[BEGIN]

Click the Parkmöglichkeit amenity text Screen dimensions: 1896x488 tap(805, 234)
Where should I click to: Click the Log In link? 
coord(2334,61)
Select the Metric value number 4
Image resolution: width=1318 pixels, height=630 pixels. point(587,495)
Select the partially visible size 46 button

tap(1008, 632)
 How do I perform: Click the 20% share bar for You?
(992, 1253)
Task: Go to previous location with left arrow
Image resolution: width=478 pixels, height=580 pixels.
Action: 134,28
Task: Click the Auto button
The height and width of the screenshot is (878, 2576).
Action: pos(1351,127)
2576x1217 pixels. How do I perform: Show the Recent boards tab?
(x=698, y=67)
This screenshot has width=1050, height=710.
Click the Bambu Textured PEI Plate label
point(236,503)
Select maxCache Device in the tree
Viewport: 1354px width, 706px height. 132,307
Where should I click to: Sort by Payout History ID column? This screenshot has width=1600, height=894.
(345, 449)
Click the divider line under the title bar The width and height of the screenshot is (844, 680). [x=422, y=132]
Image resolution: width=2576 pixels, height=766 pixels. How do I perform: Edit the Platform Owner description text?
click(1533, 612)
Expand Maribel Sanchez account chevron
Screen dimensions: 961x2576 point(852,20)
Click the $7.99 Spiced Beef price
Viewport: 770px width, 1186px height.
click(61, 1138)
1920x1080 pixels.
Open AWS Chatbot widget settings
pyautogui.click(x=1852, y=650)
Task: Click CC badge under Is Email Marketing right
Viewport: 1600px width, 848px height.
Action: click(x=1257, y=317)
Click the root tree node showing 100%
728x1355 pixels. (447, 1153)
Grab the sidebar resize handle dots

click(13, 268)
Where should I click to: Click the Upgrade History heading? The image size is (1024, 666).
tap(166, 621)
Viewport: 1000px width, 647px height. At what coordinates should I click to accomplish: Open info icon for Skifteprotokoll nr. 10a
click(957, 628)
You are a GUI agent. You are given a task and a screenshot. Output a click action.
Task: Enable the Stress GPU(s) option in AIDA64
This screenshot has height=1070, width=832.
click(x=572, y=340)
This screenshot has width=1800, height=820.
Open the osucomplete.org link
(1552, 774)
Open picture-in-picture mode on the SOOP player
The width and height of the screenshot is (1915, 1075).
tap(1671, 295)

[END]

In the records above, could you update the lines from the one with "Where should I click to: Sort" to the one with "click(x=572, y=340)" by replacing "Spiced Beef" with "Roast Chicken" and leaving everything else unchanged? Give back only those lines.

Where should I click to: Sort by Payout History ID column? This screenshot has width=1600, height=894.
(345, 449)
Click the divider line under the title bar The width and height of the screenshot is (844, 680). [x=422, y=132]
Image resolution: width=2576 pixels, height=766 pixels. How do I perform: Edit the Platform Owner description text?
click(1533, 612)
Expand Maribel Sanchez account chevron
Screen dimensions: 961x2576 point(852,20)
Click the $7.99 Roast Chicken price
Viewport: 770px width, 1186px height.
click(61, 1138)
1920x1080 pixels.
Open AWS Chatbot widget settings
pyautogui.click(x=1852, y=650)
Task: Click CC badge under Is Email Marketing right
Viewport: 1600px width, 848px height.
Action: click(x=1257, y=317)
Click the root tree node showing 100%
728x1355 pixels. (447, 1153)
Grab the sidebar resize handle dots

click(13, 268)
Where should I click to: Click the Upgrade History heading? The image size is (1024, 666).
tap(166, 621)
Viewport: 1000px width, 647px height. At what coordinates should I click to accomplish: Open info icon for Skifteprotokoll nr. 10a
click(957, 628)
You are a GUI agent. You are given a task and a screenshot. Output a click action.
Task: Enable the Stress GPU(s) option in AIDA64
This screenshot has height=1070, width=832.
click(x=572, y=340)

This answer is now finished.